A segurança pública foi um dos carros-chefes da campanha eleitoral do atual governo, em meio ao caos que se transformou o estado do Acre no tocante ao aumento assustador de crimes. Diante deste cenário, veio a promessa de devolver à população a sensação de segurança já nos primeiros meses de mandato.

Recentemente o Ministério Público do Estado do Acre (MP/AC) divulgou um balanço dos números da criminalidade de 01 de janeiro a 29 de março. Segundo o levantamento, nos três primeiros meses houve uma redução de 25,7% de mortes violentas, em relação ao mesmo período em 2018. Dos 22 municípios acreanos, oito não tiveram homicídios registrados até 29 de março.
Mesmo com a redução dos índices de assassinatos, o acreano ainda não se sente seguro. “Tenho muito medo se sair à noite na rua, não me sinto segura, nem mesmo em casa. É muita violência, a gente não sabe o que pode acontecer”, conta a vendedora Ana Lúcia de Souza.
Apesar do avanço, o quantitativo de crimes contra a vida ainda são considerados altos. Foram 81 mortes em menos de três meses, no mesmo período no ano passado, o Acre contabilizou 106 assassinatos. A maior parte dos homicídios acontece na capital acreana, em 2019, 67% das mortes foram registradas em Rio Branco. Ainda assim, o índice é 11,5%, menor que em 2018.
Segundo o secretário da pasta, coronel Paulo Cezar, durante este período a secretaria colocou em prática o plano de gestão estratégica e operacional, o que resultou em mudanças no setor de segurança no estado.

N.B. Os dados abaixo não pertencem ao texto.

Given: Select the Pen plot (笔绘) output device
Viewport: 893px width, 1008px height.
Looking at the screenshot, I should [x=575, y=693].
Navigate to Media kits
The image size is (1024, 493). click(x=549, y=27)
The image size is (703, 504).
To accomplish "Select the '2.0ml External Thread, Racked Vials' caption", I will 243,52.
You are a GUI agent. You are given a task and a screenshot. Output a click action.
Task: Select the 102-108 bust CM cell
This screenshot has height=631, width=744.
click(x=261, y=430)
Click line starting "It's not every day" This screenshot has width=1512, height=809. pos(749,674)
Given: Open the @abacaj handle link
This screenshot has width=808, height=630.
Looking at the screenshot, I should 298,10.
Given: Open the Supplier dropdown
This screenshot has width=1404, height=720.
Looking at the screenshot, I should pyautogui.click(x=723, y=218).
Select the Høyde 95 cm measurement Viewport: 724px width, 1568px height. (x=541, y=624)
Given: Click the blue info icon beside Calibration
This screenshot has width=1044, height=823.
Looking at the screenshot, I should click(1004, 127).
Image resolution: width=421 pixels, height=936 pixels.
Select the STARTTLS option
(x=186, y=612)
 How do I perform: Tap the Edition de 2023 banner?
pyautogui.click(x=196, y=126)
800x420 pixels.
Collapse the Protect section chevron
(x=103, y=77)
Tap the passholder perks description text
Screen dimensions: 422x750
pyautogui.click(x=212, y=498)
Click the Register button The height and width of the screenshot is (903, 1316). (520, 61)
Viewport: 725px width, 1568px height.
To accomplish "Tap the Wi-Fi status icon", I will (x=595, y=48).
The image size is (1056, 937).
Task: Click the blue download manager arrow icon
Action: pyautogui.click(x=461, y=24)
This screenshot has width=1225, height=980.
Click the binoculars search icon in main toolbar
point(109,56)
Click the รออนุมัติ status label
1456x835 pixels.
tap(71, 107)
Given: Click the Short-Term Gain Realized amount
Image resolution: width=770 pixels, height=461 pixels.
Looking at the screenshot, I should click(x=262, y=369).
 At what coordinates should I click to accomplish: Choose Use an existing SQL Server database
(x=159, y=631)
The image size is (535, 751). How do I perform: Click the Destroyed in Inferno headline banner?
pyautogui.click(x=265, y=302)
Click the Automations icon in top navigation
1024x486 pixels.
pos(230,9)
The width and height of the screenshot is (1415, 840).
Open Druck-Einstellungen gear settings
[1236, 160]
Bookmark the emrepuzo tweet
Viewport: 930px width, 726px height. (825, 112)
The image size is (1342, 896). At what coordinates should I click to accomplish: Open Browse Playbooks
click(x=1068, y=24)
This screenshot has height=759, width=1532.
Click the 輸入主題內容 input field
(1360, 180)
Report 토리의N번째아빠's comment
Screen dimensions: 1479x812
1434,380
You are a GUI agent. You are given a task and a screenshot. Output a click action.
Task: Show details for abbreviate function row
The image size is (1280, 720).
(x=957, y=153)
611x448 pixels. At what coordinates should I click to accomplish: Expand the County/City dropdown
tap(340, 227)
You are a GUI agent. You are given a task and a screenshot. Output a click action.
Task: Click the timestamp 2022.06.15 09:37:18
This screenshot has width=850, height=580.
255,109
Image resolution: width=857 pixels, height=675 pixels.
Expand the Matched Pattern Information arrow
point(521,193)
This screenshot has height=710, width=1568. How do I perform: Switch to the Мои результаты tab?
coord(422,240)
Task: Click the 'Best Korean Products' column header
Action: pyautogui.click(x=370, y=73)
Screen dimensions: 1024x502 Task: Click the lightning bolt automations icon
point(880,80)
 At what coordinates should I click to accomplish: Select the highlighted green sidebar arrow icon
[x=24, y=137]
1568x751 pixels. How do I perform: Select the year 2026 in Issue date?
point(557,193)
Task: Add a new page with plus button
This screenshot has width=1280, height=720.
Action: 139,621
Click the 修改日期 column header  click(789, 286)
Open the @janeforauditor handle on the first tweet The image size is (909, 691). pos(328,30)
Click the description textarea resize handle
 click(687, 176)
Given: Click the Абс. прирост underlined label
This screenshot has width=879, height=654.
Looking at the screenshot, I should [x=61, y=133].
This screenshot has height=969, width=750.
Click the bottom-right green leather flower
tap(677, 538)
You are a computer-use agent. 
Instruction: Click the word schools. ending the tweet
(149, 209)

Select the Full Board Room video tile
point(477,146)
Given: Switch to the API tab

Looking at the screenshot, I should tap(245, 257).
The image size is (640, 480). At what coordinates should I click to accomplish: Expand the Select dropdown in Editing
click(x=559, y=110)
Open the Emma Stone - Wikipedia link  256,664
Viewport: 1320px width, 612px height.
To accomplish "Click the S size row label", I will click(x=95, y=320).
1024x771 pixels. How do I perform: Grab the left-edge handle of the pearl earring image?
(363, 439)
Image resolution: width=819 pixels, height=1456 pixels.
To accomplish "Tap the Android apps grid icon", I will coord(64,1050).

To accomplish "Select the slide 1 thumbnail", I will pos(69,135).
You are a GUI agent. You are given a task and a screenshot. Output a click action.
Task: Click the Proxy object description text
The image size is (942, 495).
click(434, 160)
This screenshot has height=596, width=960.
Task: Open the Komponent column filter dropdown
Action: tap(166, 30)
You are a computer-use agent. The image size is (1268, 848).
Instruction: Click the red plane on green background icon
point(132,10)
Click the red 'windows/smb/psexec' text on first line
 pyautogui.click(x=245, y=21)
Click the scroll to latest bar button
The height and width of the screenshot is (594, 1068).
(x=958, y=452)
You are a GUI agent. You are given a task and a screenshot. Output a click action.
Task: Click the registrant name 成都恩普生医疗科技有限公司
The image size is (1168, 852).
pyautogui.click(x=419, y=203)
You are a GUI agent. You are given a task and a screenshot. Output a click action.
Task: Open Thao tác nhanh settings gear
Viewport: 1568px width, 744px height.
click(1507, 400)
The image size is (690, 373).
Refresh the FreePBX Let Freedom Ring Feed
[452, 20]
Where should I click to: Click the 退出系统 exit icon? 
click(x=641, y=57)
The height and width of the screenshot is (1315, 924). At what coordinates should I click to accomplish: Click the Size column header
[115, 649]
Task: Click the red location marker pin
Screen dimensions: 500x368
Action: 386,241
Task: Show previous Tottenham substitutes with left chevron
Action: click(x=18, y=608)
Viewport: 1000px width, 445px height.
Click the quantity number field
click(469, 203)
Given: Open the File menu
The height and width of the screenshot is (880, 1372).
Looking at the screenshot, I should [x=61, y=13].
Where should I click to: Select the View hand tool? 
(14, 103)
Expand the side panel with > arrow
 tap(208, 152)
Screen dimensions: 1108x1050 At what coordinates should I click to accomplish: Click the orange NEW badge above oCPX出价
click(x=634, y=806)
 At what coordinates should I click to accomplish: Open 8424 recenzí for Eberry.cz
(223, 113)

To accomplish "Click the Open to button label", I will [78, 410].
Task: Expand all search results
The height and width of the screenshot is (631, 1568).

“Com relação à execução do que foi planejado para os primeiros 100 dias, a secretaria está conseguindo com muito esforço e empenho de todas as forças, realizar o que foi pactuado com o governo do estado, inclusive conseguindo atingir resultados superiores ao que foi proposto inicialmente”, disse.
Ainda de acordo com Cezar, a gestão esbarrou em problemas financeiros e tecnológicos, além da pouca participação do governo federal nas ações de combate aos crimes cometidos nas áreas de fronteira.
“Para superarmos isso nós estamos empenhados em melhorar a qualificação da gestão em segurança pública, padronizar e fortalecer a integração das polícias e melhorar as parcerias com as instituições das três esferas de governo, em âmbito municipal, estadual e federal”, afirmou o secretário.
Com relação aos próximos meses de gestão, o secretário disse que a população pode esperar comprometimento, envolvimento e dedicação tanto da secretaria de Justiça e Segurança Pública quanto das instituições que integram o sistema.
“Compromisso esse no sentido de melhorar a sensação de segurança, melhorar a qualidade de vida de cada acreano e garantir que o esforço de cada um seja realizado com o menor custo para a sociedade. Devolvendo para as famílias a tão almejada paz”, concluiu.
Iapen
O primeiro trimestre da atual gestão foi de alterações significativas para vários seguimentos da administração estadual. O Instituto de Administração Penitenciária (Iapen) foi um dos órgãos que adotaram medidas enérgicas, como por exemplo, o decreto que altera regras para visitação, entre outras ações.
Para o diretor do instituto, Lucas Bolzoni, os primeiros 100 dias a frente do órgão, foram positivos, apesar de assumir o cargo na instituição com uma dívida de aproximadamente R$ 14 milhões.

“O que a gente tem feito tem entrado em consonância com a nova política prisional, principalmente a partir do Ministério da Justiça e Departamento Penitenciário Nacional de endurecer os ambientes prisionais, trazer mais disciplinas, retomar o controle dos presídios, e isso tem sido feito de forma gradativa”, garante o diretor.
O Iapen tem sido alvo de várias manifestações públicas contra as novas medidas adotadas pelo órgão, entre elas a portaria que restringe as visitas e estabelecendo novos horários para a visitação, como a visita íntima que agora deve acontecer de 15 em 15 dias.
“São mudanças necessárias e que deveriam ter sido feitas há décadas, mas estamos tendo que fazer agora e que naturalmente causa essa resistência, mas que todos, tanto servidores quanto familiares e os próprios presos tem percebido, e perceberão mais para frente com mais clareza, que são mudanças positivas que garantirão a segurança dentro dos presídios”, defende.
Na última semana, o órgão tem enfrentado um novo problema, apenados em progressão de pena, estão saindo para o regime semiaberto sem o monitoramento eletrônico, isso porque a empresa que fornece os equipamentos cancelou o contrato por falta de pagamento.

A uma emissora de TV local, o diretor explicou que o sistema de monitoramento eletrônico é uma das prioridades e o problema será resolvido em breve.
“O monitoramento eletrônico é uma das prioridades por ser uma medida interessante com menor gasto, com uso de tecnologia ao invés de mais espaço físico e mais servidores. Esperamos resolver isso até o final de semana”, disse.